From: Yu Zhao <yuzhao@google.com>
To: linux-mm@kvack.org
Cc: Alex Shi <alexs@kernel.org>, Andi Kleen <ak@linux.intel.com>,
Andrew Morton <akpm@linux-foundation.org>,
Benjamin Manes <ben.manes@gmail.com>,
Dave Chinner <david@fromorbit.com>,
Dave Hansen <dave.hansen@linux.intel.com>,
Hillf Danton <hdanton@sina.com>, Jens Axboe <axboe@kernel.dk>,
Johannes Weiner <hannes@cmpxchg.org>,
Jonathan Corbet <corbet@lwn.net>,
Joonsoo Kim <iamjoonsoo.kim@lge.com>,
Matthew Wilcox <willy@infradead.org>,
Mel Gorman <mgorman@suse.de>, Miaohe Lin <linmiaohe@huawei.com>,
Michael Larabel <michael@michaellarabel.com>,
Michal Hocko <mhocko@suse.com>,
Michel Lespinasse <michel@lespinasse.org>,
Rik van Riel <riel@surriel.com>, Roman Gushchin <guro@fb.com>,
Rong Chen <rong.a.chen@intel.com>,
SeongJae Park <sjpark@amazon.de>,
Tim Chen <tim.c.chen@linux.intel.com>,
Vlastimil Babka <vbabka@suse.cz>, Yang Shi <shy828301@gmail.com>,
Ying Huang <ying.huang@intel.com>, Zi Yan <ziy@nvidia.com>,
linux-kernel@vger.kernel.org, lkp@lists.01.org,
page-reclaim@google.com, Yu Zhao <yuzhao@google.com>
Subject: [PATCH v2 12/16] mm: multigenerational lru: eviction
Date: Tue, 13 Apr 2021 00:56:29 -0600 [thread overview]

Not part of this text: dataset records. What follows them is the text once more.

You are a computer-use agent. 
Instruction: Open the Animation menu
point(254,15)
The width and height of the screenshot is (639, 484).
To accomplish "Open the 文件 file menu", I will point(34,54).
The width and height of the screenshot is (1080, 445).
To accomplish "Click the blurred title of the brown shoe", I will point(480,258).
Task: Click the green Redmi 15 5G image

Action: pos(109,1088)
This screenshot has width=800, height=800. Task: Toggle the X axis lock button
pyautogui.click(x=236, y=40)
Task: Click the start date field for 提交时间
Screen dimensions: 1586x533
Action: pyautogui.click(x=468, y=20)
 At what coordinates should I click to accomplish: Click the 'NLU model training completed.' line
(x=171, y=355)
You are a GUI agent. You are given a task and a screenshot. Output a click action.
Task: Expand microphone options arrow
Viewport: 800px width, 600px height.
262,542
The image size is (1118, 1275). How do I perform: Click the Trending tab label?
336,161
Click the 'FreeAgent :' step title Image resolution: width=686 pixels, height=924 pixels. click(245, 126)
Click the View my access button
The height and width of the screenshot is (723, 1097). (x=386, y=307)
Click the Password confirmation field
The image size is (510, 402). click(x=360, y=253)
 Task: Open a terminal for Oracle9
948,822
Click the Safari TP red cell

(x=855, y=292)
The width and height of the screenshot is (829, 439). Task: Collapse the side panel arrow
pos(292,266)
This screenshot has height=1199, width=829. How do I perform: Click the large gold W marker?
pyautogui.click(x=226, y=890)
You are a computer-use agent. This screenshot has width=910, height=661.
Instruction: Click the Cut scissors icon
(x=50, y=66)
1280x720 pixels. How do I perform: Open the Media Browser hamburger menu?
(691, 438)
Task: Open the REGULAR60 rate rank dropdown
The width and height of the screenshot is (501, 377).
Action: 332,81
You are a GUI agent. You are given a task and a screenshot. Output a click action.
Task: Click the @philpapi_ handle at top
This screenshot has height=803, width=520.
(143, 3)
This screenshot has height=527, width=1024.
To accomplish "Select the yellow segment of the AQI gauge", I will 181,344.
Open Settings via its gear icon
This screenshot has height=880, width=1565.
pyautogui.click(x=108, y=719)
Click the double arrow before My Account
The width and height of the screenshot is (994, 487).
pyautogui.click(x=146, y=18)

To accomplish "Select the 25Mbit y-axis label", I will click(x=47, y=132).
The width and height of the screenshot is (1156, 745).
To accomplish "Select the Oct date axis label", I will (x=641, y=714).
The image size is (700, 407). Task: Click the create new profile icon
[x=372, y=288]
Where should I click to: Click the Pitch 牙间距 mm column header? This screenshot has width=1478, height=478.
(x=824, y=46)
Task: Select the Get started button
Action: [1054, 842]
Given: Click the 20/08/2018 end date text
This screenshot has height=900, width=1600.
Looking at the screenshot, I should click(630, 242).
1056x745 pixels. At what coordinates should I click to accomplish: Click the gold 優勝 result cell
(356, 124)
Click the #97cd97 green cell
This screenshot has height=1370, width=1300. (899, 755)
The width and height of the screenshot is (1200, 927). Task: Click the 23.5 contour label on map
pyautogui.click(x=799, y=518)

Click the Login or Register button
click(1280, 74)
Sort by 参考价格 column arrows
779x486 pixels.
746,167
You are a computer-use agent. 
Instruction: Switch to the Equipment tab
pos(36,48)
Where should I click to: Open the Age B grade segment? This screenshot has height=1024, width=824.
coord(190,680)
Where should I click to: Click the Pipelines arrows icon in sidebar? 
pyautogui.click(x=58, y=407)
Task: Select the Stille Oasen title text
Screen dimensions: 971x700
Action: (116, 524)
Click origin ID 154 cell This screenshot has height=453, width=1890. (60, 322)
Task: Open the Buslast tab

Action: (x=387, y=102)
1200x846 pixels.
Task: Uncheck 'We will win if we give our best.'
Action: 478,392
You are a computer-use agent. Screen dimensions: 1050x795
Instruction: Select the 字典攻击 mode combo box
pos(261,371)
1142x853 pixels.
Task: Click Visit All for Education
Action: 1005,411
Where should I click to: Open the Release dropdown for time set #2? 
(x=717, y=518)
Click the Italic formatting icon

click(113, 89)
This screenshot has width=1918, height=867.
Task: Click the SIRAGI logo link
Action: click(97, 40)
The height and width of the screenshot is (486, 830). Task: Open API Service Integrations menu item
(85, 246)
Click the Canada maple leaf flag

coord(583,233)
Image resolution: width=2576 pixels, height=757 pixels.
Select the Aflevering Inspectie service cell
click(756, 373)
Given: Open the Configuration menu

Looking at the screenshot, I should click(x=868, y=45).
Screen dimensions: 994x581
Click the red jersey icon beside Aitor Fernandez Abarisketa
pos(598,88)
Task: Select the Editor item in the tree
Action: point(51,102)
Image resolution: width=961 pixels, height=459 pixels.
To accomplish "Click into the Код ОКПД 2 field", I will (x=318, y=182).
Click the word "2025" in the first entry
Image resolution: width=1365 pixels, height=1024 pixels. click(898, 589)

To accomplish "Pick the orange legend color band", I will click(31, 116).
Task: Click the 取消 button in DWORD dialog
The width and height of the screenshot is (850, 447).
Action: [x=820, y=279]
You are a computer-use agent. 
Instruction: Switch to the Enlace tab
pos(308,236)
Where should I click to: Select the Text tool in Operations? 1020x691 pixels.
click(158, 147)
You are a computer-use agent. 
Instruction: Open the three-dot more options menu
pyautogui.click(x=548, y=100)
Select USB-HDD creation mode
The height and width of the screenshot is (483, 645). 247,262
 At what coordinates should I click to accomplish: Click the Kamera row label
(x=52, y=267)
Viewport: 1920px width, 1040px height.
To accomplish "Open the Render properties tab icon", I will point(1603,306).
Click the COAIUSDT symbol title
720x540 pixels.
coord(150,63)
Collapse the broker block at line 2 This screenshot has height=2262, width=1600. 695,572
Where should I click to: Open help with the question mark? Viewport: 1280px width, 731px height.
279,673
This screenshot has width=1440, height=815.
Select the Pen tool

Message-ID: <20210413065633.2782273-13-yuzhao@google.com> (raw)
In-Reply-To: <20210413065633.2782273-1-yuzhao@google.com>
The eviction consumes old generations. Given an lruvec, the eviction
scans the pages on the per-zone lists indexed by either of min_seq[2].
It first tries to select a type based on the values of min_seq[2].
When anon and file types are both available from the same generation,
it selects the one that has a lower refault rate.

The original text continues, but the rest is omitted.